Assim, desde janeiro, Barroso estudava uma reação mais enérgica, cogitando até o bloqueio do aplicativo. “Nenhum ator relevante no processo eleitoral de 2022 pode operar no Brasil sem representação jurídica adequada, responsável pelo cumprimento da legislação nacional e das decisões judiciais”, reforçou o ministro, em nota. Alemanha, Itália e outros países já iniciaram uma cruzada contra o Telegram, que, mundo afora, virou uma nefasta referência na disseminação de mensagens neonazistas, antivacinas e desinformativas.

Ainda assim, na opinião de Barroso e de outros ministros, aplicativos do gênero demandam, mais do que tudo, uma legislação específica e atualizada, que leve em conta os riscos do uso dessas plataformas digitais para a democracia. Na Câmara Federal, o deputado Orlando Silva é relator do Projeto de Lei Nº 2.630/2020, o “PL das Fake News”, que prevê regras para moderação de conteúdo em aplicativos com mais de 10 milhões de usuários.

Se a proposta for aprovada, haverá responsabilidades mais claras tanto para usuários quanto para os aplicativos, com direito à defesa e sanções que vão da multa ao bloqueio das plataformas. As empresas serão obrigadas a nomear representação legal no Brasil, enquanto as chamadas “contas de interesse público” – de presidente da República, governadores, prefeitos, senadores e deputados – deverão ter uma transparência ainda maior. Trata-se, segundo o relator, de uma regulamentação que não atinge a liberdade de expressão – mas, sim, coíbe irregularidades e preserva a soberania nacional.

Por tudo isso, a decisão do ministro Alexandre de Moraes nada tem de intempestiva ou unilateral. É uma medida que reflete preocupações maiores não apenas com eleições seguras – mas com o combate às fake news e a nossa soberania.

No final, o próprio Telegram atendeu, enfim, a uma determinação da Justiça brasileira, desculpou-se pela “negligência”, indicou o advogado Alan Campos Elias Thomaz como seu representante legal no Brasil e anunciou sete medidas para combater a desinformação. Além disso, foi removida uma publicação no canal de Jair Bolsonaro no aplicativo em que o próprio presidente disponibilizava links para um inquérito sigiloso da Polícia Federal. Com isso, Moraes revogou sua determinação.
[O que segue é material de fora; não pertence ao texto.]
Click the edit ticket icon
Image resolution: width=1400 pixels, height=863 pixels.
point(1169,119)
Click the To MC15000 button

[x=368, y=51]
Que a corajosa e bem-sucedida decisão de Alexandre de Moraes e do STF seja um marco deste Brasil que está na iminência de viver mais uma eleição presidencial e segue na busca por sua plena soberania. Garantir o respeito às leis brasileiras é condição prioritária para que esses aplicativos possam executar seus serviços sem pôr em risco a soberania nacional e o Estado Democrático de Direito. Avançamos!